Posted by on Mar 29, 2013 in Writing Inspiration | 0 comments

Friday Focus: Progress Check in

So back in January I set up my 2013 Writing Goals and for the first time ever, tried to set goals that I could actually meet. I’ve actually completed goals 1 and 2 and am focused on #3, where I am trying an experiment. I’m using Blake Snyder’s Save the Cat Beat Sheet to structure my YA Novel and had set sub-goals for meeting each beat. My original plan was to report back in June when I was planning to be finished, but I’ve really hit my stride, even though I’m slightly behind on the sub-goals, and just wanted to bask in that.

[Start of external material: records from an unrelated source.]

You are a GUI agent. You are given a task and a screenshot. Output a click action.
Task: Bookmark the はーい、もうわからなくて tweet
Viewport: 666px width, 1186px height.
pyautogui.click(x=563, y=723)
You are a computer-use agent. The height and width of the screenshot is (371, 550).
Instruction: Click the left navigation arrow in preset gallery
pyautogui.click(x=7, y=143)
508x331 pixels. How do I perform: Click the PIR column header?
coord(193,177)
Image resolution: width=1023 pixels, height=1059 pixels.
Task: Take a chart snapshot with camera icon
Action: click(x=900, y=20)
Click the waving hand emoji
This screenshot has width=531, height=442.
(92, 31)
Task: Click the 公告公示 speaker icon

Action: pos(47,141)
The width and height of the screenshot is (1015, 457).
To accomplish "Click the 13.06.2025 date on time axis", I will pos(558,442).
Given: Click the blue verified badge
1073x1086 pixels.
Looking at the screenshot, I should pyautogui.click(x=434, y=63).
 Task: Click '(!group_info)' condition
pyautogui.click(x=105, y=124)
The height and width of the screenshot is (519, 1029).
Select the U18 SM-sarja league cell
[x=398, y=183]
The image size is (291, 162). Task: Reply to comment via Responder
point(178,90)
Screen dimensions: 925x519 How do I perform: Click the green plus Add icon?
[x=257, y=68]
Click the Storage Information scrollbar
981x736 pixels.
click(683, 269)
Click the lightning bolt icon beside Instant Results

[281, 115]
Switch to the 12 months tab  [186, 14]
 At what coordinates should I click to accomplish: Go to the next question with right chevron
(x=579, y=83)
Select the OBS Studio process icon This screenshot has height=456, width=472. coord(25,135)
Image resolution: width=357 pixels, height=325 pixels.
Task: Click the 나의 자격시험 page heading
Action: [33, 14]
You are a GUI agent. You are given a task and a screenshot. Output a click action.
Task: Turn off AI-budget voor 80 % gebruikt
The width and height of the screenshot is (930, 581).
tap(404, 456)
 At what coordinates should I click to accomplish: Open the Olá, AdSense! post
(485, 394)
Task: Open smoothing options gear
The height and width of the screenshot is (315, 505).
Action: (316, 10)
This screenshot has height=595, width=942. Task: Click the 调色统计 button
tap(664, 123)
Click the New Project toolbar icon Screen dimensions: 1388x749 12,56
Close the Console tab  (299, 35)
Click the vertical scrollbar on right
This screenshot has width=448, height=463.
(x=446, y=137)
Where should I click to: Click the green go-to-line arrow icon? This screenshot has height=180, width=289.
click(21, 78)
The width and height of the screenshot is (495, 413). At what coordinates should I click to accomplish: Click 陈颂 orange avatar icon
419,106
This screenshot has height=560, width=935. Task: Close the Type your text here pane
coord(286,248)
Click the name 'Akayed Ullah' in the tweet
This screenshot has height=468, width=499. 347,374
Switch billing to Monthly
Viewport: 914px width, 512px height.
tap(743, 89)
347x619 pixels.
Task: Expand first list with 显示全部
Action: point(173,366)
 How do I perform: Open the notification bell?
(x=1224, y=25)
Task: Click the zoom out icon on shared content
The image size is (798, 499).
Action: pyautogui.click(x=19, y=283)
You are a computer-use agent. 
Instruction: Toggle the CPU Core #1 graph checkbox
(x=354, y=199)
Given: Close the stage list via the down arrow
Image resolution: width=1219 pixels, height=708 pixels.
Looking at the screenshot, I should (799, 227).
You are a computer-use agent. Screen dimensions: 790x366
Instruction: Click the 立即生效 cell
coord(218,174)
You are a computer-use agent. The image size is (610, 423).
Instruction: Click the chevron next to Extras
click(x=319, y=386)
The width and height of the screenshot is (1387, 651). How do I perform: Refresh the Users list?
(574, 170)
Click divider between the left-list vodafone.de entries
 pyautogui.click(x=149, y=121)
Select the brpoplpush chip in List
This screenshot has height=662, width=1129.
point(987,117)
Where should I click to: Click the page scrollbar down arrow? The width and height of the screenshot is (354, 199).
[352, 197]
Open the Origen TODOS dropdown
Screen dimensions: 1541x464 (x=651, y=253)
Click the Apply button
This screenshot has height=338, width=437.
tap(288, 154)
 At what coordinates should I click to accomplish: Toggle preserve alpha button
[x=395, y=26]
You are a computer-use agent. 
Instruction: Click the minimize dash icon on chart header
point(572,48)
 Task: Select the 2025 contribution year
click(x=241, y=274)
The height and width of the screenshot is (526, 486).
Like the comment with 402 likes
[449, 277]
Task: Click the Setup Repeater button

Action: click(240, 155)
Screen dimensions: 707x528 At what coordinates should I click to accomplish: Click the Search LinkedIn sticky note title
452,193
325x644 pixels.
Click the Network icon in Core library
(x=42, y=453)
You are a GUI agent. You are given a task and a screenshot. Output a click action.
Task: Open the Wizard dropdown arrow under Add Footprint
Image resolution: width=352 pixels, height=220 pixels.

I’m big on basking because writing is such a solitary pursuit and it’s easy to get discouraged with waiting and rejections, etc. So, I wanted to see where I was now, not in June. So, by the end of March, I’m supposed to have completed Beat #11, which is the “All is Lost beat.” I know exactly what that scene is, but I’m still in Beats 8, 9, and 10. The thing I’ve discovered about applying these beats to a novel is that some beats definitely are more involved than others. I didn’t really think about that when I divvied up the beats by month, but I’m finding that to be the case and feel like once I get through Beats 8-10, the rest will go a lot more quickly. I wrote like a madwoman this week, but also had to divide my time between the novel and prepping for the South Dakota SCBWI conference in mid-April. Lots of work to do for that! If you created writing goals or resolutions for yourself and you haven’t looked at them for awhile – do it! See where you are and make adjustments as necessary. And let me know how it’s going! Share this:Click to email this to a friend (Opens in new window)Share on Facebook (Opens in new window)Click to share on Twitter (Opens in new window)Click to share on Pinterest (Opens in new window)Click to print (Opens in new window)Click to share on Tumblr (Opens in new...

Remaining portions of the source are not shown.